La morosidad no siempre llega con una carta de “impago”. Muchas veces se instala factura a factura, con pequeños retrasos que se normalizan y acaban convirtiéndose en un hábito. Cuando un impago no se gestiona a tiempo, deja de ser un asunto comercial y pasa a ser un problema financiero: consume tesorería, erosiona el margen, aumenta el riesgo y limita la capacidad de invertir.
La primera razón es directa: una empresa puede ser rentable y, aun así, quedarse sin liquidez. Si vendes con plazos largos o con retrasos recurrentes, estás financiando a tus clientes. Cada día extra de cobro es dinero inmovilizado en cuentas a cobrar, dinero que no sirve para pagar nóminas, impuestos, proveedores ni cuotas de deuda.
A ese coste de oportunidad se le suma el coste financiero. Si para cubrir el desfase utilizas una póliza de crédito u otra forma de financiación a corto plazo, pagarás intereses y comisiones. El efecto es doble: encarece la estructura financiera y el gasto financiero reduce el resultado. Es habitual que el margen operativo parezca razonable, pero que el margen neto se vea reducido por el “peaje” de financiar el capital circulante. La morosidad silenciosa, por lo tanto, no solo tensiona la tesorería, sino que también disminuye la rentabilidad.

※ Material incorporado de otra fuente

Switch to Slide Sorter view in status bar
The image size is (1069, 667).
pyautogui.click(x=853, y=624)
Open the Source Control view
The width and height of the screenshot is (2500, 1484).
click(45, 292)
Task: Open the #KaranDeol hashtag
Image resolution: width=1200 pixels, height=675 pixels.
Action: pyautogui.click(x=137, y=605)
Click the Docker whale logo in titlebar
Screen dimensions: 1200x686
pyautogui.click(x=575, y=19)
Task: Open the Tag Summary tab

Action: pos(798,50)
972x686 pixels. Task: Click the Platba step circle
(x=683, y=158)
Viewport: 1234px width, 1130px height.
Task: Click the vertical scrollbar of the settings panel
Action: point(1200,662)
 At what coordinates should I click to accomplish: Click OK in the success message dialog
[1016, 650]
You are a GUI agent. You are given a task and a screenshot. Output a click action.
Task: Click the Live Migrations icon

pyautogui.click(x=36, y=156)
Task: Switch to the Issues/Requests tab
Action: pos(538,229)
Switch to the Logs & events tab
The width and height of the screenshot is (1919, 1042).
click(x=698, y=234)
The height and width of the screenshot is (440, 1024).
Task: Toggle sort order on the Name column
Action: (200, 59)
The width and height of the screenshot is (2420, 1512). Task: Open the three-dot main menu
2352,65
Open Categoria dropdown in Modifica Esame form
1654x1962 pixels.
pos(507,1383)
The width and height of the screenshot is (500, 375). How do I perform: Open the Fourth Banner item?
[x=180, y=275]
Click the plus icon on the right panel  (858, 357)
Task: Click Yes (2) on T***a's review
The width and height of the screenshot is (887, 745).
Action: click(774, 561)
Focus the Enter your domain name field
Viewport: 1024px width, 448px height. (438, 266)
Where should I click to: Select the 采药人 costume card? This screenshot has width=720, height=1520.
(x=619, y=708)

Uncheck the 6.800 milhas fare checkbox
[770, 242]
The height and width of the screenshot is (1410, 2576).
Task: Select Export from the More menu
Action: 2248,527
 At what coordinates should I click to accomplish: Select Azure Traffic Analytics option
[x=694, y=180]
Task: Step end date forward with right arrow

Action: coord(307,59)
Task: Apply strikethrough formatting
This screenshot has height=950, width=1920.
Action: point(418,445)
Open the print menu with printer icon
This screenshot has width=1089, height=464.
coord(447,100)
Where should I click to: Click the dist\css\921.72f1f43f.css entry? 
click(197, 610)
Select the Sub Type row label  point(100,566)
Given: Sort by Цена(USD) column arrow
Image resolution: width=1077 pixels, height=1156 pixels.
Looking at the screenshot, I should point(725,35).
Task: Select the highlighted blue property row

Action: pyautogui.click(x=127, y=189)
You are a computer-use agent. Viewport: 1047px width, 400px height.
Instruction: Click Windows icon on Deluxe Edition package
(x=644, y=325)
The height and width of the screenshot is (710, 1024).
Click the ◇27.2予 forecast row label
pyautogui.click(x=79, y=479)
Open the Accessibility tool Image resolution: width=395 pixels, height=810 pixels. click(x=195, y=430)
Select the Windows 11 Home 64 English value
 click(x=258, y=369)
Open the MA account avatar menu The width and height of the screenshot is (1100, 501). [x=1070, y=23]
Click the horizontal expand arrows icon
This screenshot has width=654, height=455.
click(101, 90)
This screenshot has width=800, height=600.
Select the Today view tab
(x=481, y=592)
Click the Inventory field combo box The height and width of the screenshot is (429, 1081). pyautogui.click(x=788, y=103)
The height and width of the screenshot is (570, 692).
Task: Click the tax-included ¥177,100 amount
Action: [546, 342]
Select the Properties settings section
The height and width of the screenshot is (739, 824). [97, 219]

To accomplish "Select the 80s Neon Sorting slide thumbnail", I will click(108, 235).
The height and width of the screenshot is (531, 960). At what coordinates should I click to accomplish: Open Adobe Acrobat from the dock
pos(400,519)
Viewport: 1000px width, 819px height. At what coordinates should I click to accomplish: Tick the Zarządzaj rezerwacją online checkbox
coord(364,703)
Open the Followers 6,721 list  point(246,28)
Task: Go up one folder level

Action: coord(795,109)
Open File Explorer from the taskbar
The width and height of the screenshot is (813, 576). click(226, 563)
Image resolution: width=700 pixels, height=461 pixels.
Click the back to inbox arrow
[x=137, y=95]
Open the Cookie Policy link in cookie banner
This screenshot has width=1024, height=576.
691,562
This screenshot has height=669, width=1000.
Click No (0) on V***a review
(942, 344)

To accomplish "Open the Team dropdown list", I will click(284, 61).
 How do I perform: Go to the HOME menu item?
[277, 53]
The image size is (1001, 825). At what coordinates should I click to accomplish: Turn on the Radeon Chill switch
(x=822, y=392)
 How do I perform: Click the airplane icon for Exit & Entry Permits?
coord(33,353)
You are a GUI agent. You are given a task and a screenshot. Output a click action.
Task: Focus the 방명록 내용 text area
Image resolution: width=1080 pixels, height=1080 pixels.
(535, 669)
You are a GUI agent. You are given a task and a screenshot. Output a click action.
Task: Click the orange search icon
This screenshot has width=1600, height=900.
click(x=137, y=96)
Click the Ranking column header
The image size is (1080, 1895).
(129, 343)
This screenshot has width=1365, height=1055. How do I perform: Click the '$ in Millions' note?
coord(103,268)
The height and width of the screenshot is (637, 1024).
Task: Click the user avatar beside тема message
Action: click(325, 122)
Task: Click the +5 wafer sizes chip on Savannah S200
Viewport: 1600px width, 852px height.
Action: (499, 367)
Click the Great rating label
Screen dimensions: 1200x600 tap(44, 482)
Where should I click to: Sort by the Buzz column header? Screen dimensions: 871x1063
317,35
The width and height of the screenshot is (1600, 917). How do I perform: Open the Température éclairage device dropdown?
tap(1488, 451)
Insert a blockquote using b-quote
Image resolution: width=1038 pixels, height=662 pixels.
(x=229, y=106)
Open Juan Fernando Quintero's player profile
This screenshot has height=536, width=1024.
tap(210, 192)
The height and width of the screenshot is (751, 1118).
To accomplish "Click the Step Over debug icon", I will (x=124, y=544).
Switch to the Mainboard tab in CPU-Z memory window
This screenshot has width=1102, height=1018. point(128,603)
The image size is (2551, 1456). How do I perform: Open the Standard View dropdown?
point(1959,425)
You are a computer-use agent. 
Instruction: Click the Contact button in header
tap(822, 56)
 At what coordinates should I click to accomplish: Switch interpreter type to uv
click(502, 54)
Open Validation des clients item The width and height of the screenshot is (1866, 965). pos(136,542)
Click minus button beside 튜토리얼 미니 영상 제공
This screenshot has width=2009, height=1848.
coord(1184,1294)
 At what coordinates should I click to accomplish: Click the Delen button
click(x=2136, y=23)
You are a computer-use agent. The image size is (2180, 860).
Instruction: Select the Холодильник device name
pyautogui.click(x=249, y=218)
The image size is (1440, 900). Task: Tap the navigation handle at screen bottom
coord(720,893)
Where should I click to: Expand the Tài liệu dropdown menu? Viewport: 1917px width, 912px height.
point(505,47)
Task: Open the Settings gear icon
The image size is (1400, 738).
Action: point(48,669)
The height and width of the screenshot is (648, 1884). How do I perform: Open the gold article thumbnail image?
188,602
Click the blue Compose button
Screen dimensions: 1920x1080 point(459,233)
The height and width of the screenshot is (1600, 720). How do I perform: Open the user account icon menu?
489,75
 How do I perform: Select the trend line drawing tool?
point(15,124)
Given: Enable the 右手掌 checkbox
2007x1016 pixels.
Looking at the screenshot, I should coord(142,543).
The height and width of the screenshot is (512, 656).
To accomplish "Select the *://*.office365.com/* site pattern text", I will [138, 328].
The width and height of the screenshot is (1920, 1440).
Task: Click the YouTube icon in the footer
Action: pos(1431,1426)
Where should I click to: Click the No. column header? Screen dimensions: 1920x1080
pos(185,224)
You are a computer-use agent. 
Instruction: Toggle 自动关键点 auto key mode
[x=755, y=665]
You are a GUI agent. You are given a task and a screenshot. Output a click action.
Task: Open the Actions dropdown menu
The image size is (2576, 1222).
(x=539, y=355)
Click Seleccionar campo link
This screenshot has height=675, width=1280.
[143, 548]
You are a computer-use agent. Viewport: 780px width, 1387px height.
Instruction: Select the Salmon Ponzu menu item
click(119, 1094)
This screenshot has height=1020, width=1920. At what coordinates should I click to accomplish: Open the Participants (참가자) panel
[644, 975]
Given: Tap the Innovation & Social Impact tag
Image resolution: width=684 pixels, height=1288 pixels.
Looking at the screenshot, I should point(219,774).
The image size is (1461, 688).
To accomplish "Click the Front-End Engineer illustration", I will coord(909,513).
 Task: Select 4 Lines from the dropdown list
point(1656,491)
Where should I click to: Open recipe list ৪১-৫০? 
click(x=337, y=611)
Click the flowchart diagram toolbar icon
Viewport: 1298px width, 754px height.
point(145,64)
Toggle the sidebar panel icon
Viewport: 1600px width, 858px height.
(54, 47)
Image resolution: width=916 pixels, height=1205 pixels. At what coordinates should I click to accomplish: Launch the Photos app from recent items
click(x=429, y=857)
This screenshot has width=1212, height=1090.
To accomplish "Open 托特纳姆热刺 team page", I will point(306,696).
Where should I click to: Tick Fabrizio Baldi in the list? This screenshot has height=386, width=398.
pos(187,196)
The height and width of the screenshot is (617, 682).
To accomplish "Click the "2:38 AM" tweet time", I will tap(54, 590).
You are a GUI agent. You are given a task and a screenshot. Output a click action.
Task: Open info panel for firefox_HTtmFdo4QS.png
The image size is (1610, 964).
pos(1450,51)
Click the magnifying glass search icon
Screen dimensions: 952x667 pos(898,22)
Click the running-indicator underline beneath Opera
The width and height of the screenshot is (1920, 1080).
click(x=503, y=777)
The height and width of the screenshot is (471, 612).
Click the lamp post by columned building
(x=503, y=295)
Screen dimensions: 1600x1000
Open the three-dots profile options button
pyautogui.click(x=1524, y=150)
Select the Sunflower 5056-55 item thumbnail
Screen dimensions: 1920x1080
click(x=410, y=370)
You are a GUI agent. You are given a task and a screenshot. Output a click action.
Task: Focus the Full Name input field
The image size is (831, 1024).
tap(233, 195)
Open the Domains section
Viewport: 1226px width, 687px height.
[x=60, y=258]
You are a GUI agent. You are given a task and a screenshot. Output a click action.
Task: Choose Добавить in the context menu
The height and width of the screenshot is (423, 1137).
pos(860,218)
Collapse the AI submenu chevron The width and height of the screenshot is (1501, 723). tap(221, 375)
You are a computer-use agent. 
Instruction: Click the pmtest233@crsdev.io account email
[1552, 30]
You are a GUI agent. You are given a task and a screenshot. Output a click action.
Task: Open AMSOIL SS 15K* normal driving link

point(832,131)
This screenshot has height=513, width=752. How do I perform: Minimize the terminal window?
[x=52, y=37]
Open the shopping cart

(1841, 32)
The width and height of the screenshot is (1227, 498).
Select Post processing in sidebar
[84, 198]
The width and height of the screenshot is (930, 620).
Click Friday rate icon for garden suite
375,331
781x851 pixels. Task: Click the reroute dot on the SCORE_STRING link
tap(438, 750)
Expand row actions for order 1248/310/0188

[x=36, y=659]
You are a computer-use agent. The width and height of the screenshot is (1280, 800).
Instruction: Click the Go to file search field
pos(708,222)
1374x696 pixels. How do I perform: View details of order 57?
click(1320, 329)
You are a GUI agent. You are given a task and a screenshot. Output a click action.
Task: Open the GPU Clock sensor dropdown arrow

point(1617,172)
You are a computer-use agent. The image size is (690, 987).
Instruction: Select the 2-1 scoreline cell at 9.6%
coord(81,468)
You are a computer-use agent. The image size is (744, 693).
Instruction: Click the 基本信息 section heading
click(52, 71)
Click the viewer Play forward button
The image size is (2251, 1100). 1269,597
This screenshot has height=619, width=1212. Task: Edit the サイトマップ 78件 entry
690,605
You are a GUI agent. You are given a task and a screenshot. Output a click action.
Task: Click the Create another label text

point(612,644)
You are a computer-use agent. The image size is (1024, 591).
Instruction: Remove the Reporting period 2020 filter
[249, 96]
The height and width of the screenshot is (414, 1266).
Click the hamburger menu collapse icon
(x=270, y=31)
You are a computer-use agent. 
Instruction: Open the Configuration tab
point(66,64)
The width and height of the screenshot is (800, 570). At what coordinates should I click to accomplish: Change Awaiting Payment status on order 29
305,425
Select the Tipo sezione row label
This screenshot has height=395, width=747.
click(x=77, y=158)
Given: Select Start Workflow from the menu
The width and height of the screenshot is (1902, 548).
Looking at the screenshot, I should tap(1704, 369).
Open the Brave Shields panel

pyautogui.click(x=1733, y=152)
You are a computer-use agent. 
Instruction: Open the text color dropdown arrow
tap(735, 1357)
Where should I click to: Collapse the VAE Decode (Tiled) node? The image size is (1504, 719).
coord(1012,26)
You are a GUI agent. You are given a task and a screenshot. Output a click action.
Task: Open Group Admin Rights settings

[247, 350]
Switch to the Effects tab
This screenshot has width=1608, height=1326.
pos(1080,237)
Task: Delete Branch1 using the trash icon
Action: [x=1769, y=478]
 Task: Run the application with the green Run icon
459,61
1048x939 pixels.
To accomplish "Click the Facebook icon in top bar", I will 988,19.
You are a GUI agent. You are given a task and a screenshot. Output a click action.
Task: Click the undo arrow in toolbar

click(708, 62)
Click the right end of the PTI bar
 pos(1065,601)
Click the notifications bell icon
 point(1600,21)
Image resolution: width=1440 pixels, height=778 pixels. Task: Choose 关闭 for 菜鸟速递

Le tercer impacto afecta a la calidad del beneficio. A medida que un saldo envejece, aumenta la probabilidad de impago definitivo y la empresa debería registrar deterioros o provisiones en función del riesgo.
Además, la morosidad consume capacidad operativa. Llamadas, correos electrónicos, reclamaciones, conciliaciones e incidencias tienen un coste interno que suele recaer sobre la administración o sobre la persona fundadora. Es un coste invisible que compite con tareas como vender, prestar un mejor servicio o mejorar procesos.
Conviene segmentar la cartera de clientes. Para clientes recurrentes y solventes, la prioridad es resolver las incidencias con rapidez y mantener la fluidez de la relación. Para clientes nuevos o con historial irregular, se aplican límites: importe máximo de crédito, entregas condicionadas, anticipos o reducción de los plazos de pago. No se trata de ser agresivo, sino de aplicar una higiene financiera adecuada.
Por último, la dirección debe fijar umbrales de alerta: porcentaje de cartera vencida sobre las ventas, antigüedad media de los saldos, concentración del riesgo en los principales deudores y pérdidas por créditos incobrables. Cuando estos indicadores se deterioran, no basta con “presionar” al equipo administrativo; es necesario ajustar las condiciones comerciales y recordar algo fundamental: conceder crédito tiene un coste y debe gestionarse como cualquier otra inversión.